Se você jogar
“Maria da Penha” no google, em poucos minutos vai descobrir que a mulher que
deu nome à lei é cearense, farmacêutica, tem três filhas e foi vítima de
violência doméstica durante anos a fio. Seu marido tentou matá-la por duas
vezes e na última, a deixou paraplégica. Maria fez um escândalo, nunca desistiu
e dezenove anos depois – sim, quase duas décadas – seu agressor foi preso, o
caso chegou ao conhecimento da Comissão
Interamericana dos Direitos Humanos da Organização dos Estados
Americanos (OEA)
e fez com que fosse sancionada a Lei nº 11.340/2006, cunhada de seu nome e com a premissa de
proteger de forma mais severa, as mulheres vítimas de violência.
A história é bonita, uma superação sem fim, mas e o dispositivo legal, será que
funciona?
Em 2016, a lei completou seus dez anos, nesse quais, em mais uma breve
pesquisa, pode-se ver que seus números se mostram sempre inconclusivos, o que
nos evidencia uma falha em sua aplicação, embora, segundo IBGE, por ano, mais
ou menos um milhão de mulheres sejam vítimas só de violência doméstica em nosso
país e que só Sergipe, dentre nossos vinte e seis estados – e o DF – tem dados
completos desde o ano de início de vigência da lei, sobre condenações e sua
aplicação.
O IPEA – Instituto de Pesquisa Econômica Aplicada – nos traz a estimativa de
que dentro deste 1,2 milhão de mulheres em situação de violência que o senso contabiliza
por ano, apenas 500 mil casos chegam ao conhecimento da polícia. O porquê de
isso acontecer, pode ter várias razões, dentre elas, nos cabe lembrar que até
1995 a mulher não podia prestar queixa em delegacias contra seu cônjuge e até o
ano de 2009, três após a criação da lei, o crime de estupro era considerado
crime contra os costumes e não contra a dignidade sexual. Esses fatos, somados
a diversos relatos de atendimentos regados a descaso nas delegacias
especializadas no atendimento da mulher podem ser o denominador comum que
resulta na ineficácia desse dispositivo tão importante reconhecido mundialmente.

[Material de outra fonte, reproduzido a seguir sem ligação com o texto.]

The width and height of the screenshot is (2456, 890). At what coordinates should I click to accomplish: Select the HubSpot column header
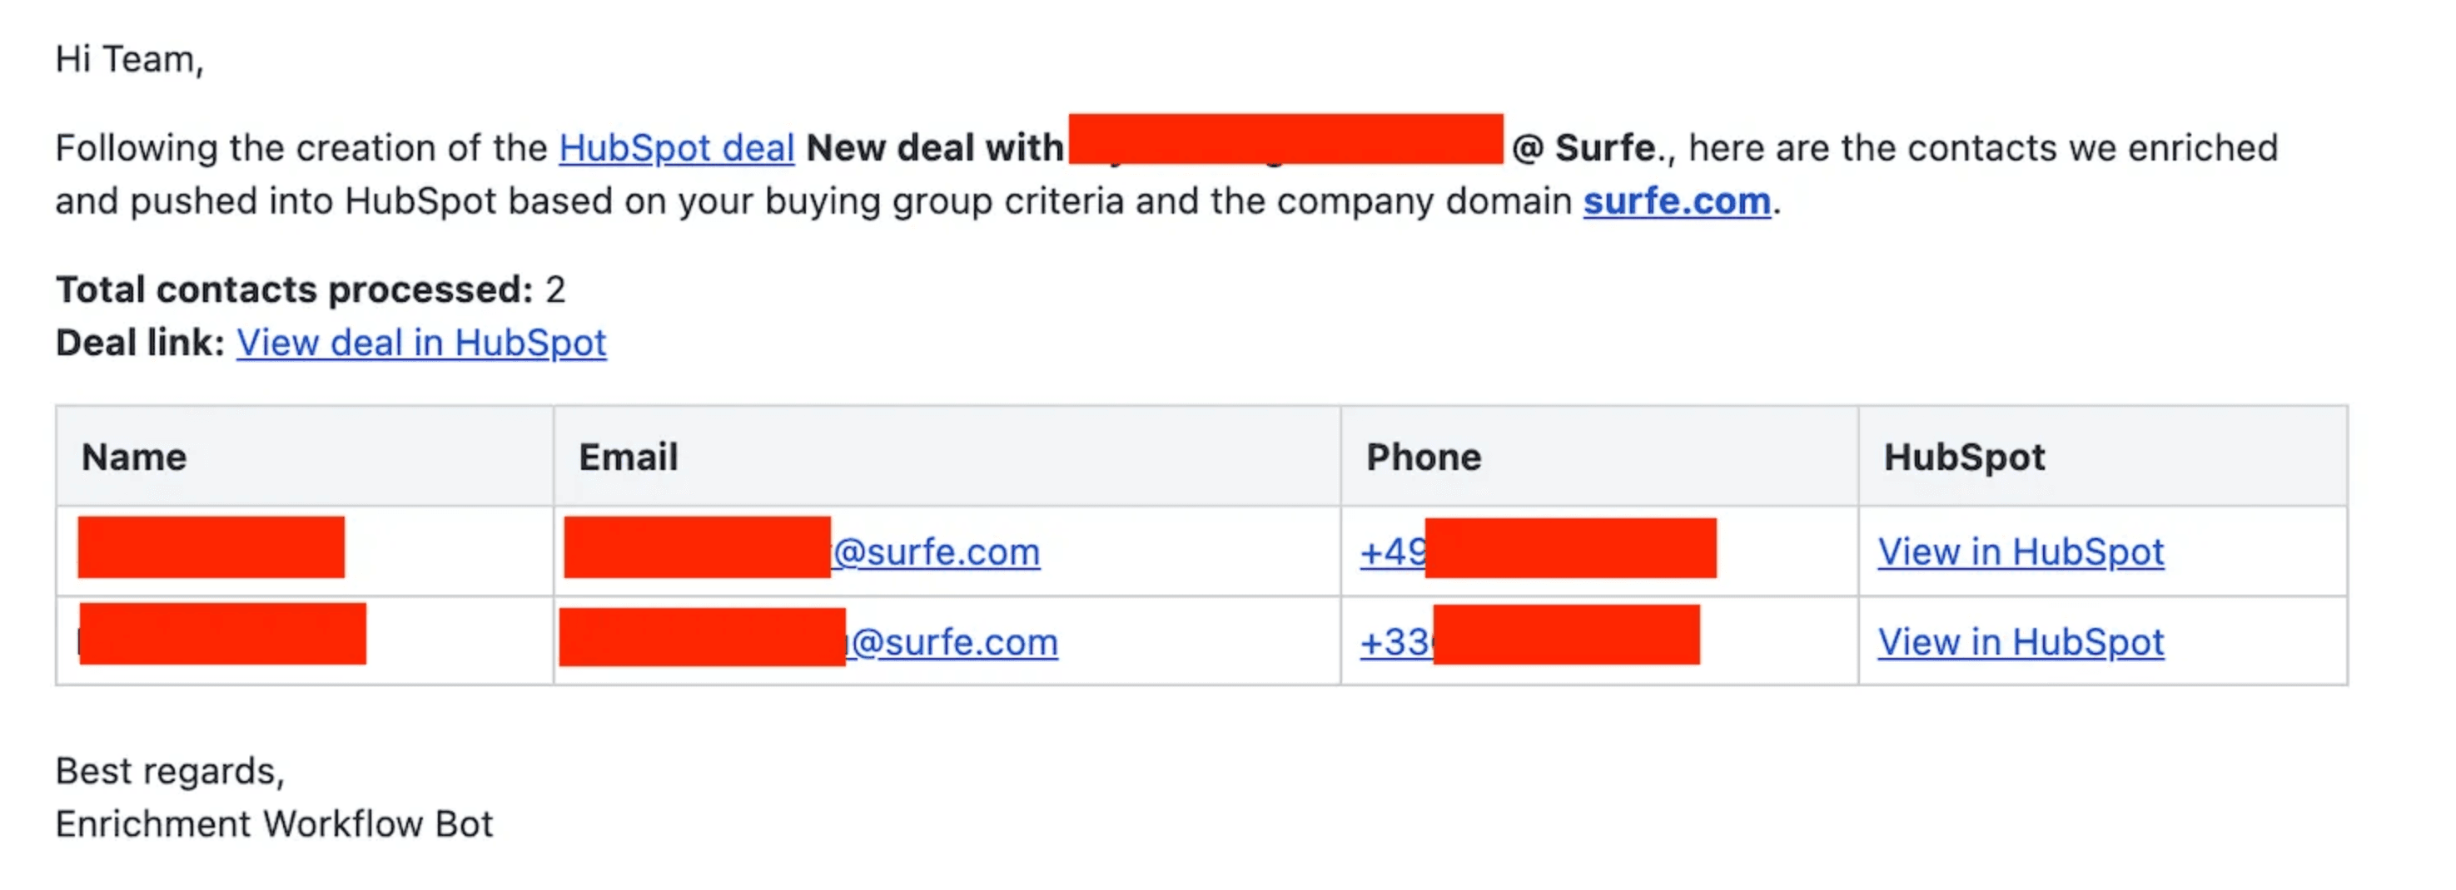pyautogui.click(x=1964, y=457)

A lei versa sobre coibir a violência, mas não só sobre isso, através dela nos
vimos diante de um novo patamar de proteção às vítimas, podendo adotar medidas
protetivas e assecuratórias para zelar a vida das mesmas e traz ainda, em seu
título terceiro, sobre a promoção de estudos, celebração de convênios e
protocolos, campanhas educativas sobre o assunto e até capacitação de nossas
polícias e corpos de bombeiro para o atendimento especial destes casos. E é
neste último ponto, que novamente saliento, que se recai o problema.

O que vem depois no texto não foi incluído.